Best Practices by Other Countries
Cities like Stockholm in Sweden, Seoul in South Korea, Portland and New York in USA and Singapore have used various models of public-private partnerships to build broadband infrastructure.
Successful implementations in Sweden (By 2010, near ubiquitous access to 2 MBPS service; 40% of households with access to 100 MBPS connections by 2015 and 90% by 2020), United Kingdom (By 2012, 2 MBPS service to all households) and Germany (75% of households with high-speed broadband access at transmission rates of at least 50 MBPS by 2014) are publicly stated policy goals for broadband plan worldwide.
Malaysia started Digital Economy Corporation in 1996 to move higher GDP contributor sectors like manufacturing first to the newer and latest technologies to reduce costs and increase productivity. On the Broadband front, in 2008, Malaysia started HSBP (High Speed Broadband Program Phase 1) that was a PPP between the government and the incumbent operator Telekom Malaysia where the government put the seed capital over which the operator created services and made the project sustainable by ploughing back the returns. With this project, Malaysia has today near 70% Broadband penetration with average speed of 7.5 MBPS.
All the global implementations hint towards the quintessential role of private entities to drive infrastructure upgrade for Broadband.
Though it is prudent to understand how other countries have achieved higher Broadband penetrations, the uniqueness of India in several ways makes her distinct than other countries.
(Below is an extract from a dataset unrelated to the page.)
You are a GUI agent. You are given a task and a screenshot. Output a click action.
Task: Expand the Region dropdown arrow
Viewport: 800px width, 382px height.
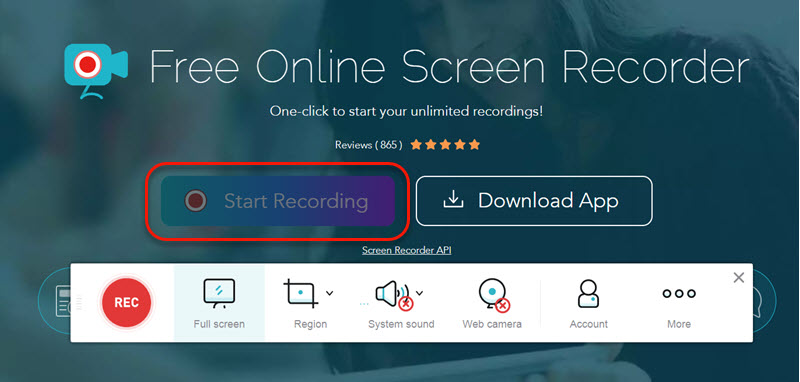tap(330, 293)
Therefore, while contemplating use of a technology, business model or policies to be administered, India should go in her unique and most suited way rather than adopting acquired solutions.
Government should take the primary role in provisioning and enablement of Broadband infrastructure across the country. However, there should be a Public-Private partnership model adopted to spur the growth and investments, as was done in case of highways and airports.
In certain countries, the role of local municipal bodies has been very important and proactive. Now with the smart cities coming up, there should be deeper involvement of municipal and other urban planning bodies in the scaling up of Broadband infrastructure and services in cities.
It is suggested that technology versus potential use case mapping be done considering factors including topography, geography and socio-economic profile of the region/area in question. This would help in identifying the various technologies that could be alternatives available for achieving a goal. Also, this would promote the adoption of best technology available among several alternatives.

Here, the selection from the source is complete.